City moves forward with plan to divest from fossil fuel industry
/By Rachel Vick
A year after Mayor Bill de Blasio said the city would divest public employees’ pension funds from fossil fuel companies, the city is moving forward with the plan by setting a series of short-term goals.
De Blasio and City Comptroller Scott Stringer announced Tuesday that the city had selected a team of advisers to help determine how three of the largest public employees pension funds will begin to divest from fossil fuels.

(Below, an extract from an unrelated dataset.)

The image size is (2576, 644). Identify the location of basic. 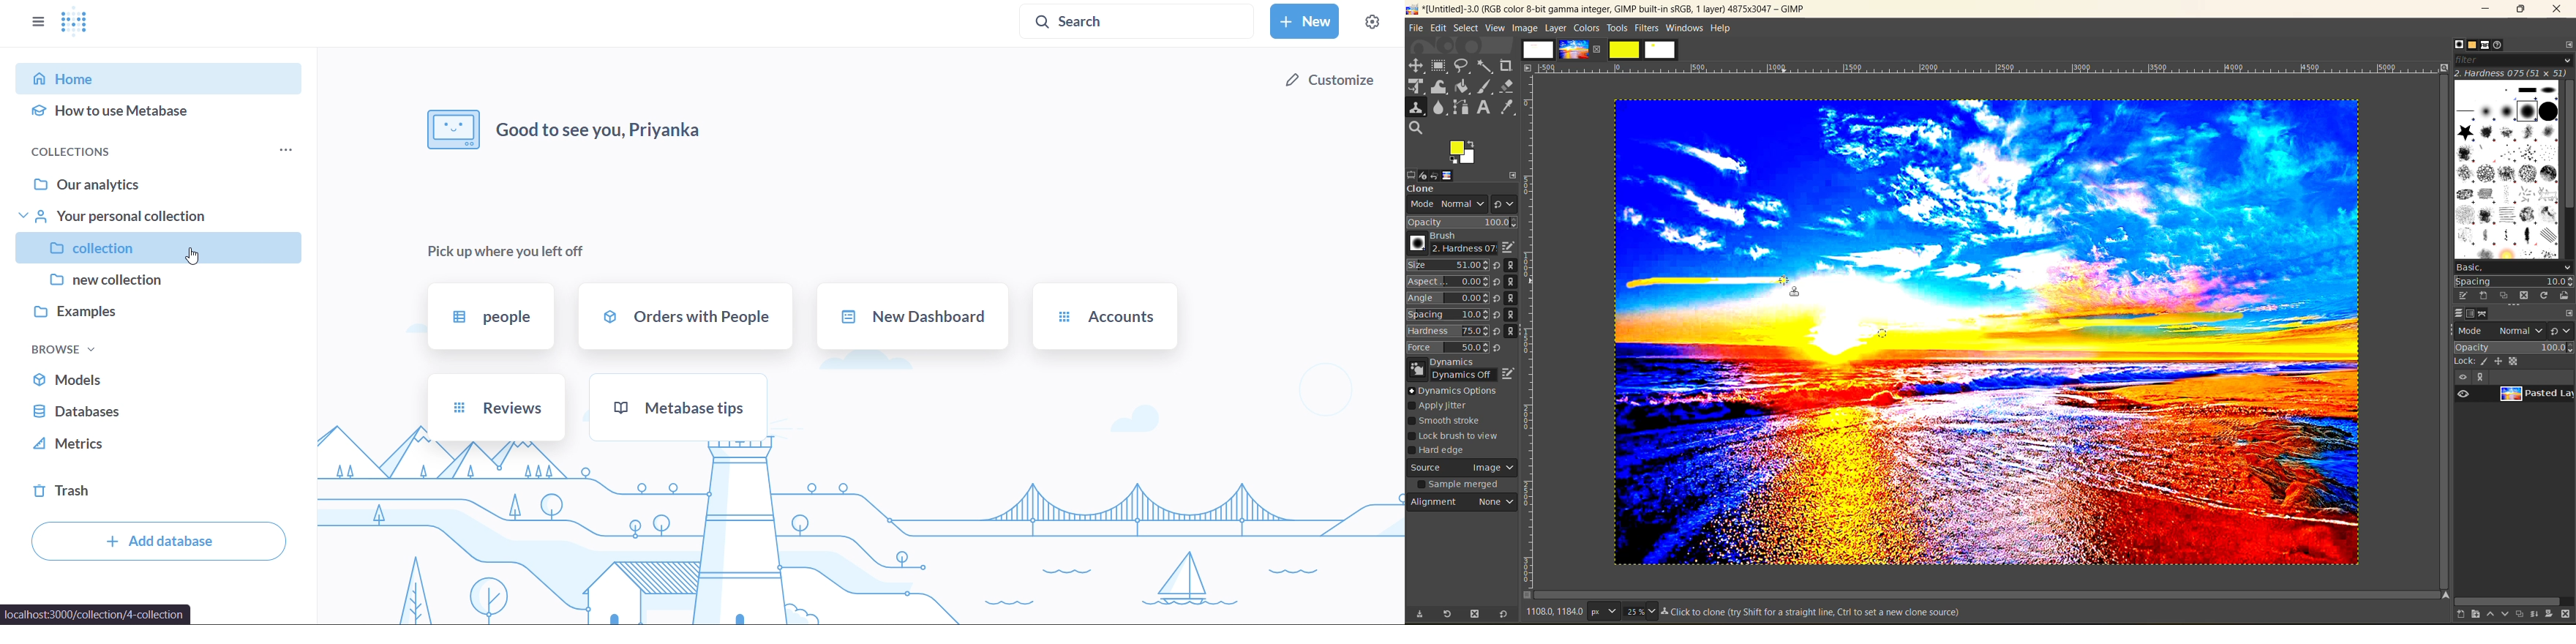
(2513, 267).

Queens advisers include Acting Borough President Sharon Lee and Debra Dillingham, also from the BP office.
Advisers from New York Employees’ Retirement System (NYCERS), New York City Board of Education Retirement System (BERS) and New York City Teachers’ Retirement System (TRS) would “evaluate options and recommend divestment actions.”

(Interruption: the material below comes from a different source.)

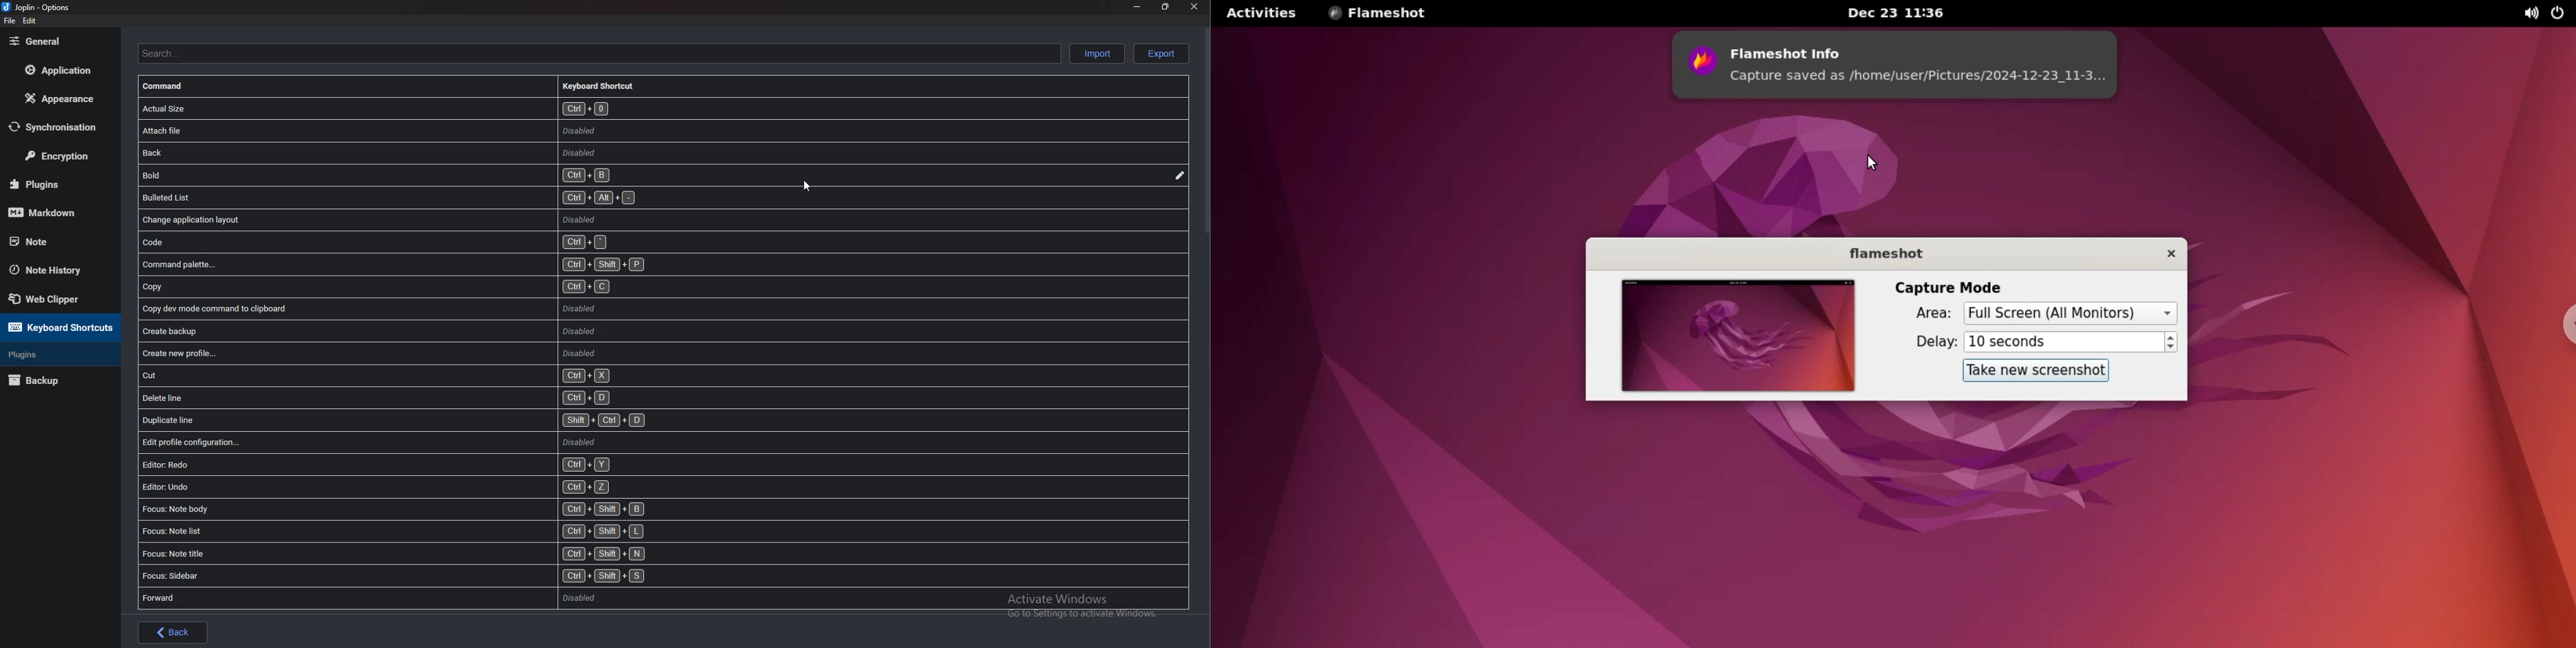  I want to click on Attach file, so click(504, 130).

Tony Utano, president of Transport Workers Union Local 100, which represents Queens MTA bus employees, will also advise on NYCERS fund.
TRS is largely made up of officials from the NYC Department of Education and United Federation of Teachers.
"The City has a responsibility to ensure a fully-funded pension that reflects the needs and values of the dedicated men and women that make up our workforce and the communities that they represent," said Queens Councilmember I. Daneek Miller, chair of the Committee on Civil Service and Labor. "As with past divestment programs relating to apartheid and gun retailer stock, this action is timely, relevant, and consistent with the city's longstanding tradition of responsible investment.”
According to the city, the three pension funds have around $3 billion invested in fossil fuel reserves, including holdings with Chevron, Exxon and BHP. The money will instead go towards doubling investments in climate solutions like clean energy, and in companies dedicated to mitigation, adaptation and resilience.
Contracts to oversee the shift for the individual funds were awarded to Meketa Investment Group and BlackRock Financial Management. This announcement puts divestment on track to have a viable plan by the end of this year, action before the end of 2021, and complete divestment by 2022.
Divestment is part of the OneNYC 2050 plan to build a more sustainable city. The initiative is an example of localized alternatives to a nationwide adherence to the Paris agreement; the city is “working to leverage” partnerships and visibility to inspire similar change in other governments, according to the Mayor’s office.
The NYPD and FDNY pension funds were not included in divestment plans.